Whether you are going to a new job, or your current manager is moving up in his or her career, or just moving on, it's a good idea to take the initiative to learn more about your new boss. Often, team members at work think just the opposite. "Isn't that my new manager's job?" Not necessarily. You will have meetings with your new boss, but those may focus more on day-to-day tasks and deadlines. What you need to know may not come up in these conversations. Or, they might be more one-sided interactions. Here is some work advice to prepare you when there is a management change during your career..

With these three tips, you can start on the right foot when reporting to a different manager.

1. Schedule a meeting to discuss your role and expectations from the new manager’s perspective. Ask clarifying questions and probe for specifics. Make sure you understand your manager's priorities because those priorities will become yours.

2. Find out how the new manager likes to communicate and stay informed. Some managers want to know everything, and others only want to be in the loop. Does she want detailed reports or updates? Too much communication can be just as bad as not enough. Find a happy medium through specific examples and dialogue.

3. Discover what your new manager expects regarding day-to-day work habits, availability, and responsiveness. People may have goal and task awareness, but fail to consider whether their work habits align with the new boss. One may expect you to always be available via chat. Another might not even use chat. It can be helpful to ask the new boss about their pet peeves in the workplace.
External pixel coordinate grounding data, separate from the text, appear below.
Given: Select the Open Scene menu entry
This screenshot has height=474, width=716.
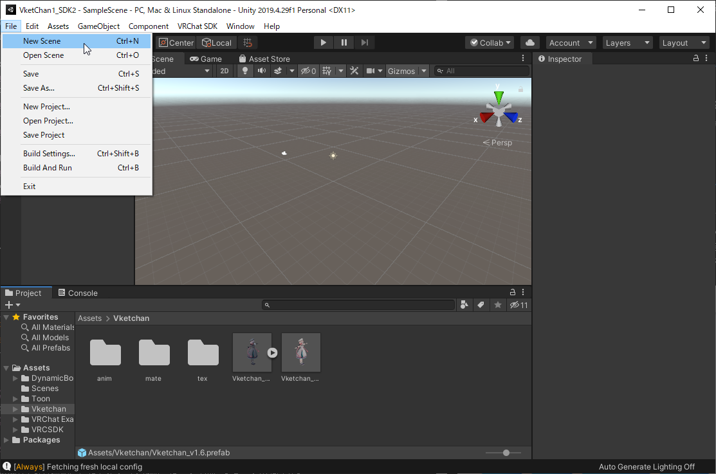Looking at the screenshot, I should [44, 55].
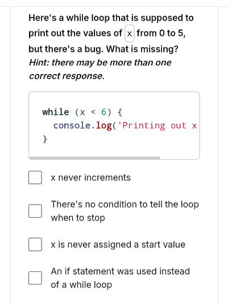The width and height of the screenshot is (228, 306).
Task: Pick the "An if statement was used instead" label text
Action: tap(120, 278)
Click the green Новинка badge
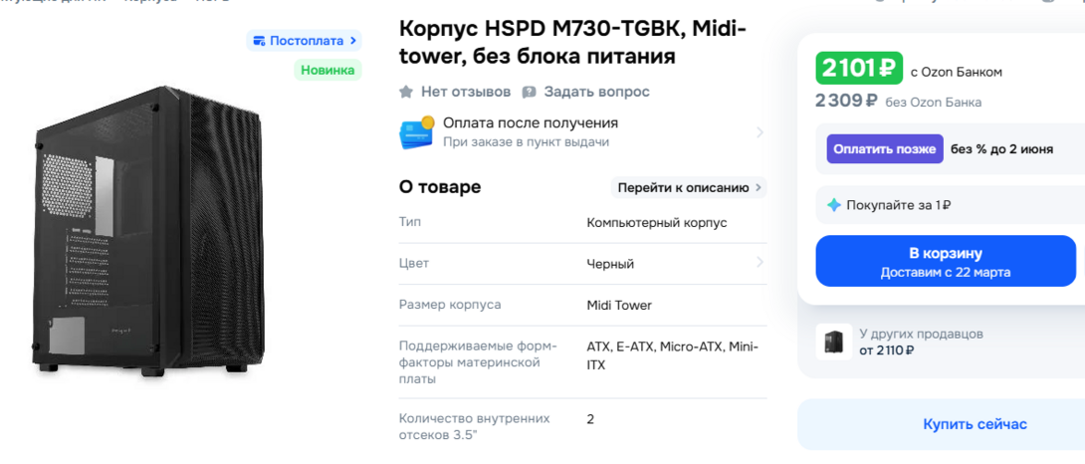This screenshot has height=464, width=1085. coord(327,70)
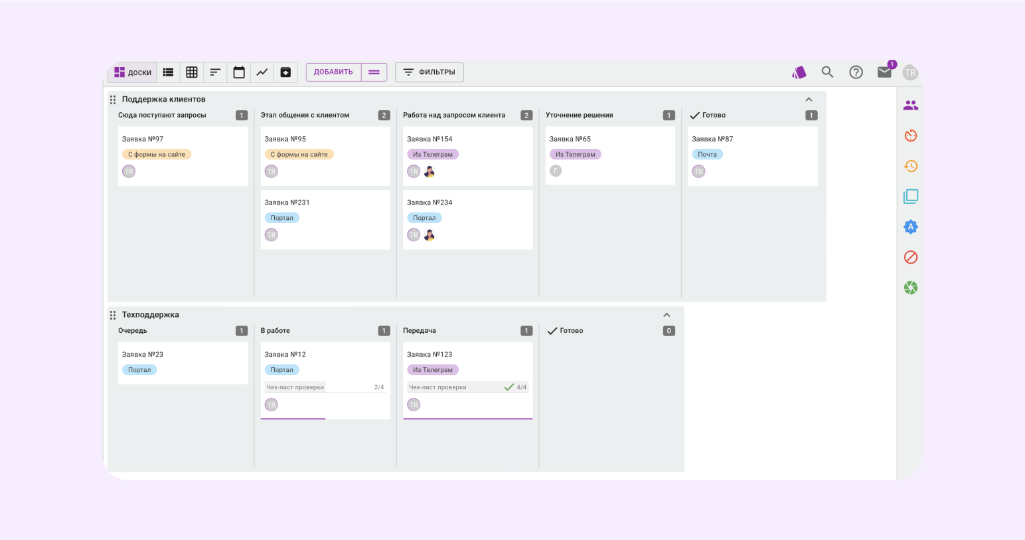Screen dimensions: 1025x540
Task: Click the search magnifier icon
Action: [827, 72]
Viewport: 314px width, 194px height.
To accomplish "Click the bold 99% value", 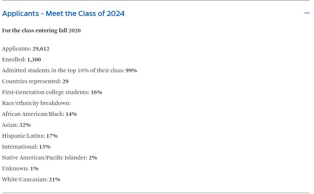I will [131, 70].
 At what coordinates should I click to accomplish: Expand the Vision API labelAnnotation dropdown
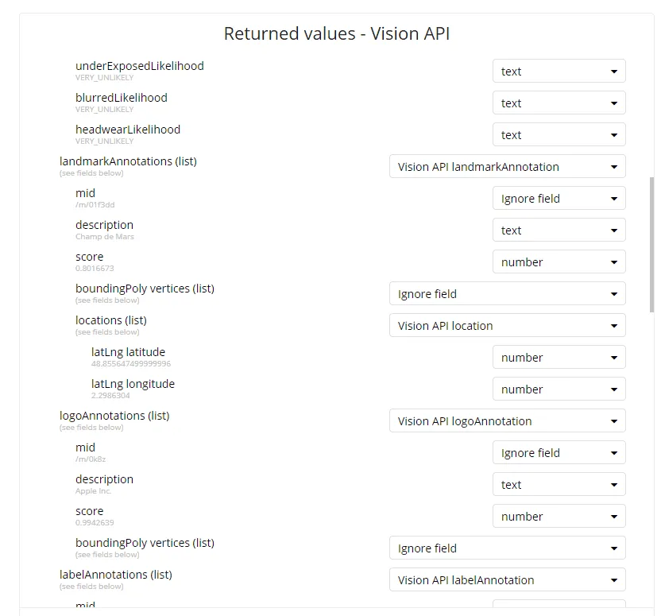click(507, 580)
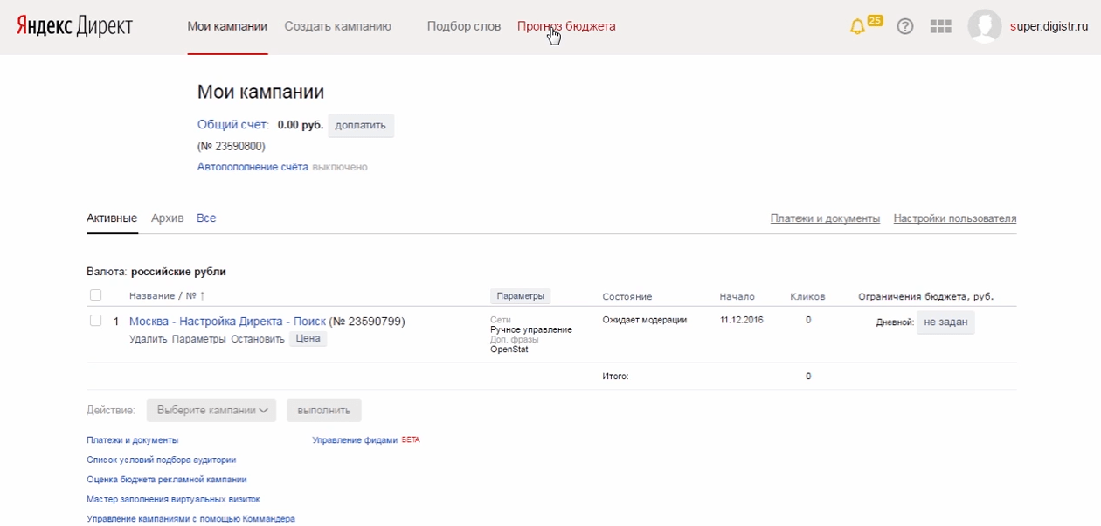This screenshot has height=526, width=1101.
Task: Switch to the Все tab
Action: point(206,218)
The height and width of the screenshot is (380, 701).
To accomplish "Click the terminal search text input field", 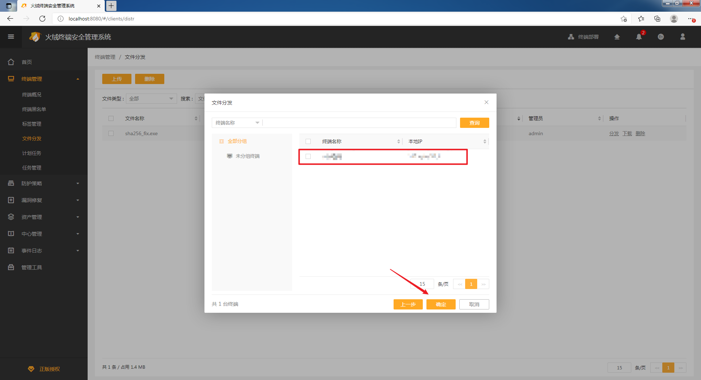I will pyautogui.click(x=359, y=123).
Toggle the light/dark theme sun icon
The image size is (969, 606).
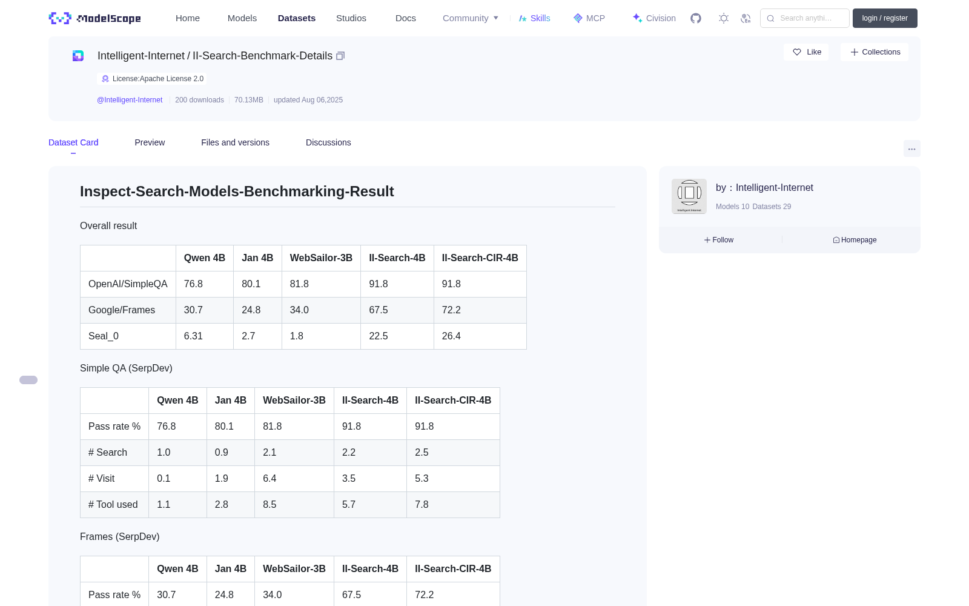(x=724, y=18)
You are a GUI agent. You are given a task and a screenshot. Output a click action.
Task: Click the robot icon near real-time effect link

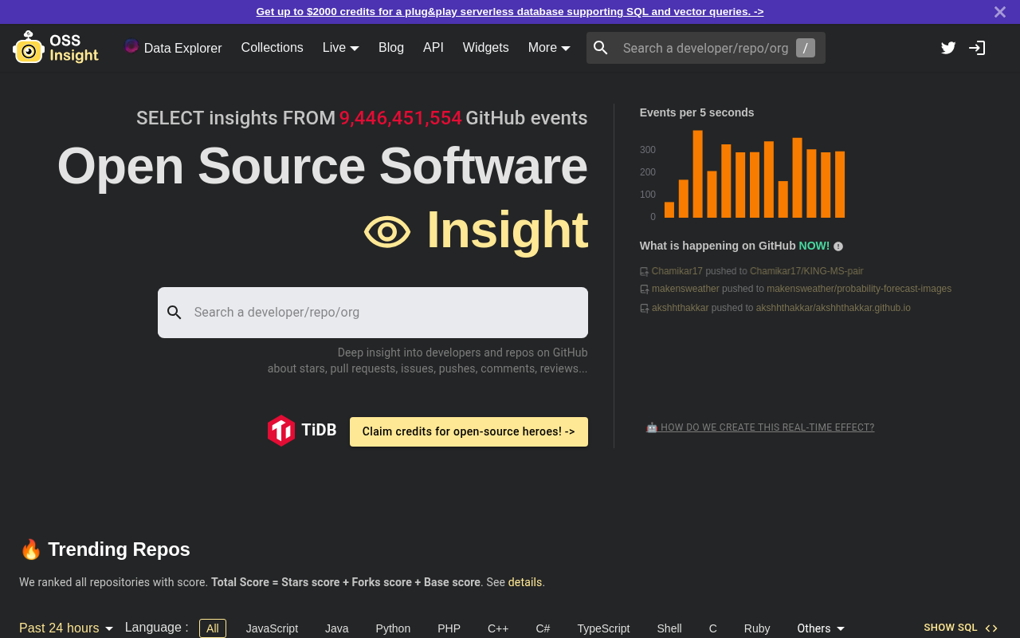coord(653,427)
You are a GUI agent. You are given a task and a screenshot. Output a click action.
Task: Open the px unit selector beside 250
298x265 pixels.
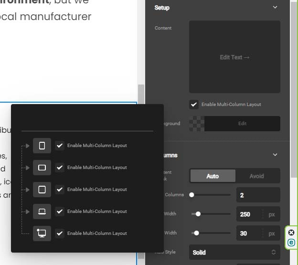tap(271, 214)
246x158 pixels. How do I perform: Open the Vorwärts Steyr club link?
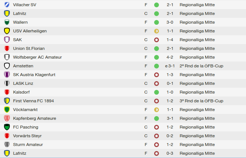pos(27,136)
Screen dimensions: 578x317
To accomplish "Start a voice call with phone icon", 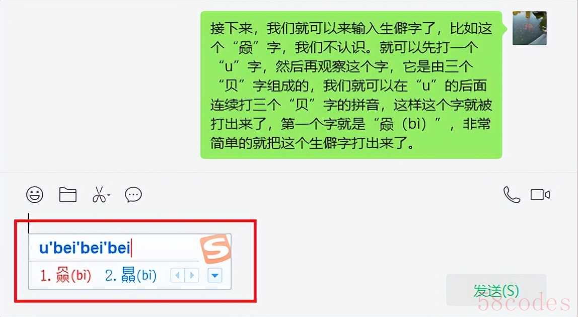I will point(512,195).
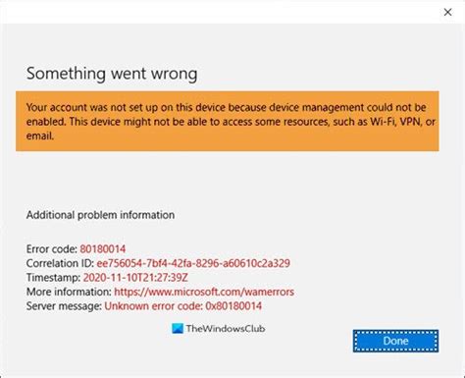Click the TheWindowsClub watermark text
This screenshot has height=378, width=465.
(x=226, y=329)
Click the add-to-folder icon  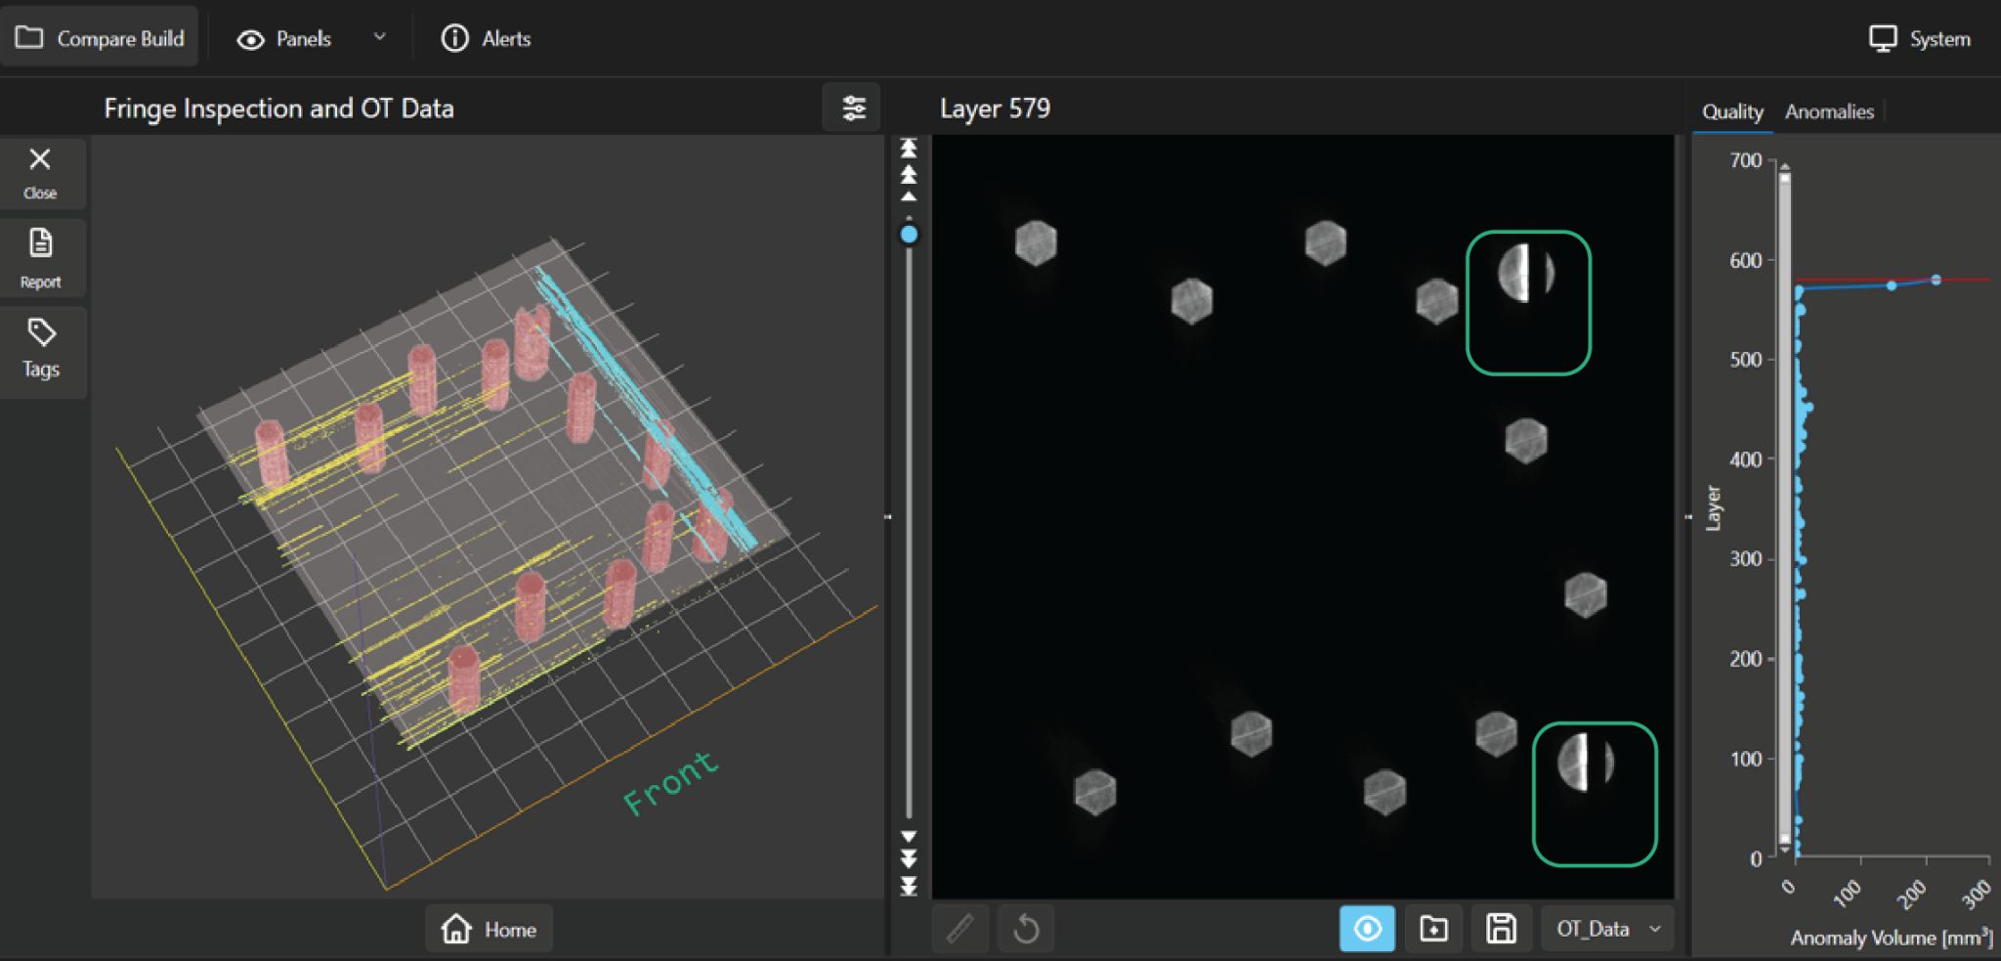[x=1433, y=928]
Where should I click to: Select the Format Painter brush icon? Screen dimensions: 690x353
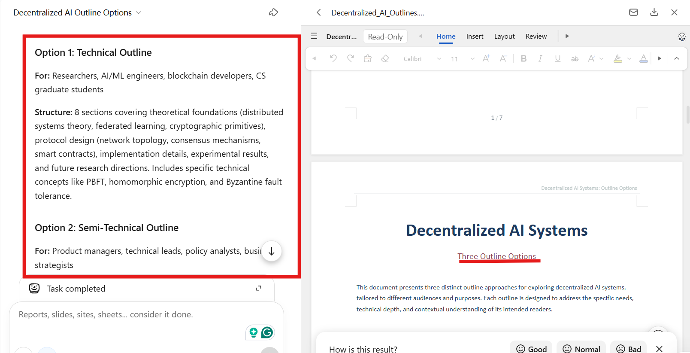point(368,58)
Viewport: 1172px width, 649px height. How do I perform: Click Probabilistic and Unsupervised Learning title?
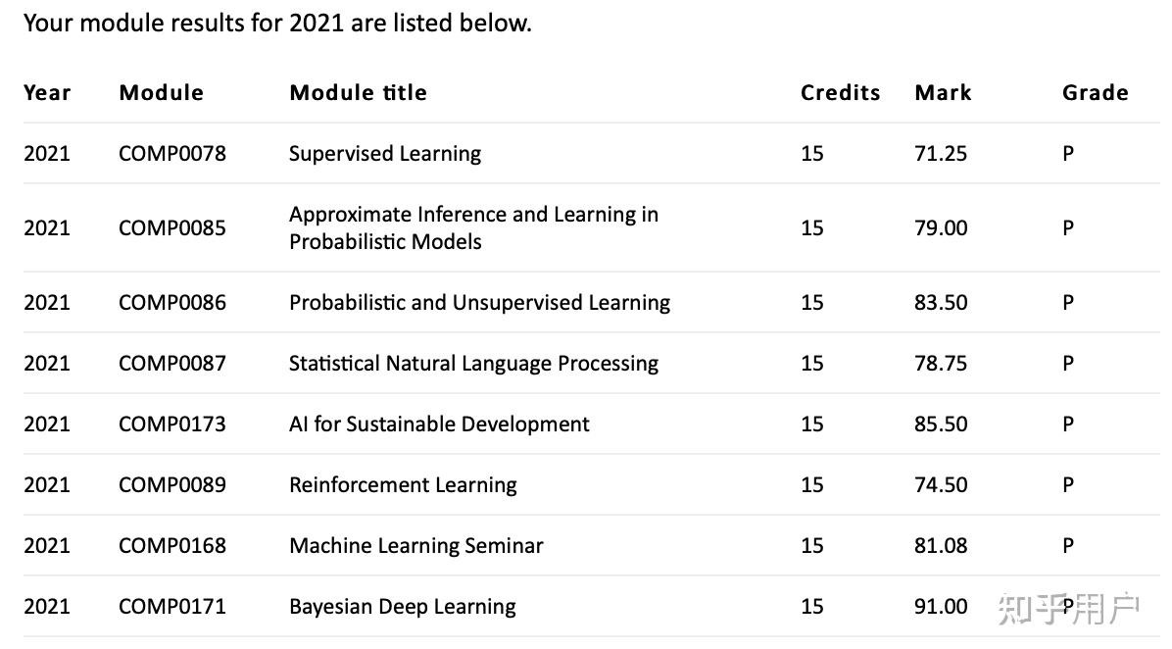pyautogui.click(x=479, y=303)
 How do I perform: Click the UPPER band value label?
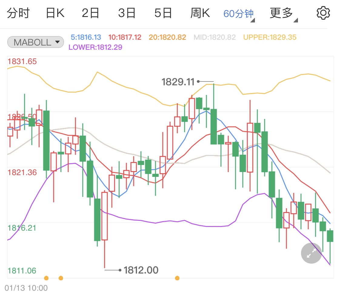[x=270, y=37]
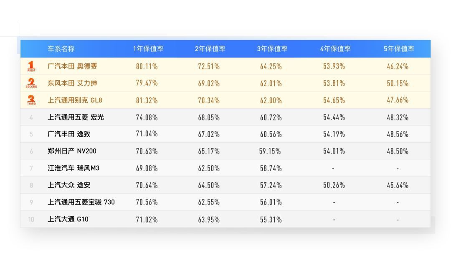Click the 50.15% five-year value for 艾力绅
This screenshot has height=271, width=451.
coord(398,83)
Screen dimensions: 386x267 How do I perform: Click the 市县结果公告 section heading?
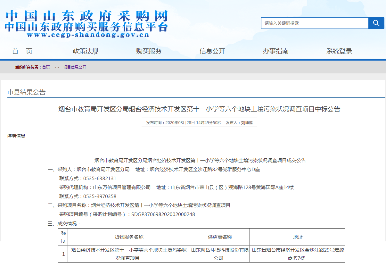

4. While you're getting to know the boss, it will be useful to figure out their personality style. Is the boss an introvert or extrovert? Are they focused on the details and facts? Are they more abstract or speak in concrete terms. Are they inclined to focus on tasks instead of relationships? Take an assessment like 16 Personalities to learn your style and gain awareness of others. When you understand what drives certain behaviors and actions, you can communicate much more effectively.